Dieser Vorgang der Privatisierung und Individualisierung sorgte fuer eine tiefgreifende Umwaelzung der Wirtschaftsweise auf dem Lande, er zeitigte aber nicht nur oekonomische Folgen, sondern veraenderte auch das Landschaftsbild und griff dadurch in die oekologischen Systeme ein. Er betraf ausserdem die soziale Lage der Landbewohner, konnte die bestehende Ungleichheit mildern oder verschaerfen. Er griff tief in das politische Leben der Doerfer ein und war Ursache und Folgewirkung zugleich fuer den fundamentalen Wandel der Kultur und der Mentalitaet ihrer Bewohner.

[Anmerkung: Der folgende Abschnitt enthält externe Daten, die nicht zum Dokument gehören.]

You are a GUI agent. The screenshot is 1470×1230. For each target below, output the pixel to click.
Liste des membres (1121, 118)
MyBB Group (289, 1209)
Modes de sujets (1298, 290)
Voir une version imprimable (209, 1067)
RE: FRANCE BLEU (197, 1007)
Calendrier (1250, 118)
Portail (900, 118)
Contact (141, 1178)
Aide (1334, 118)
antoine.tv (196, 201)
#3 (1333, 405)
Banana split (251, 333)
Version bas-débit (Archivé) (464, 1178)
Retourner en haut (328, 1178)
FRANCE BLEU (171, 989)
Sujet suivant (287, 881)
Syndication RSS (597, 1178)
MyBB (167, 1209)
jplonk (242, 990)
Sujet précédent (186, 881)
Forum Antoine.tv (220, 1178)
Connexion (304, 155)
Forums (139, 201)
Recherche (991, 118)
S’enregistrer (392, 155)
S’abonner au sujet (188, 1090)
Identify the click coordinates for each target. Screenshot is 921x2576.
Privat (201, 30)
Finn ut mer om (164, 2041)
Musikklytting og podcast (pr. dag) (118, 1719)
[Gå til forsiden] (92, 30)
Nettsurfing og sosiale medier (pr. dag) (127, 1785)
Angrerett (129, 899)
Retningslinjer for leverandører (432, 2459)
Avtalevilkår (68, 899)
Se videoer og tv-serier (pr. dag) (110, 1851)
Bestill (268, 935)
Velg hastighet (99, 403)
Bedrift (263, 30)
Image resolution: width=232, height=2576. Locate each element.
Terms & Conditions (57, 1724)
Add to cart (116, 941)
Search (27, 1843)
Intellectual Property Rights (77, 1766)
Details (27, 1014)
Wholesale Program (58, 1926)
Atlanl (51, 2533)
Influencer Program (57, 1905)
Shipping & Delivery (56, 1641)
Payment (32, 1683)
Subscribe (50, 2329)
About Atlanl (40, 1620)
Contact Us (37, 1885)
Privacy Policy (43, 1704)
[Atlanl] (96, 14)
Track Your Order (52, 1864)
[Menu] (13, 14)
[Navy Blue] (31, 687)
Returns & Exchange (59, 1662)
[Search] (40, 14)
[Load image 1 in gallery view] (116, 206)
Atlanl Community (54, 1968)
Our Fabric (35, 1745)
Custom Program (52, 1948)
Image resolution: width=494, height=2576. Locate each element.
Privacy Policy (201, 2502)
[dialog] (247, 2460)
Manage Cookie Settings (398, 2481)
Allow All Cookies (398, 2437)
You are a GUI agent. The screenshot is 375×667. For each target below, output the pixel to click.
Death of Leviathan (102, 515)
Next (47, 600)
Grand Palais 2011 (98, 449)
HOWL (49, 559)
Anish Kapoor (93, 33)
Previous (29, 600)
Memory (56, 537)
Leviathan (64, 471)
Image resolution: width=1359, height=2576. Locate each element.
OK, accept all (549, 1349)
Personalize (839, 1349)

Die neueren Arbeiten nehmen meist einen Akteurs-bezogenen Standpunkt ein, d.h. sie versuchen die Privatisierungsvorgaenge in ihre jeweiligen zeitlichen und lokalen Kontexte einzubetten und sie in Beziehung zu setzen zu den materiellen und ideellen Interessen sowie den kulturellen Leitvorstellungen der historischen Subjekte. Der Wandel wird auf das Handeln zahlreicher, miteinander interagierender Akteure zurueckgefuehrt, waehrend die aeltere Forschung entweder maechtige Aussenseiter als Handelnde privilegierte (Gesetzgeber, aufgeklaerte Beamte, Agrarschriftsteller, reformorientierte Gutsbesitzer) oder zu System-Begriffen neigte, d.h. anonyme Maechte (Staat, Markt, Kapitalismus, Modernisierung) wirksam werden liess. Die aufgrund der neuen Herangehensweisen gewonnenen Ergebnisse sollen verglichen werden.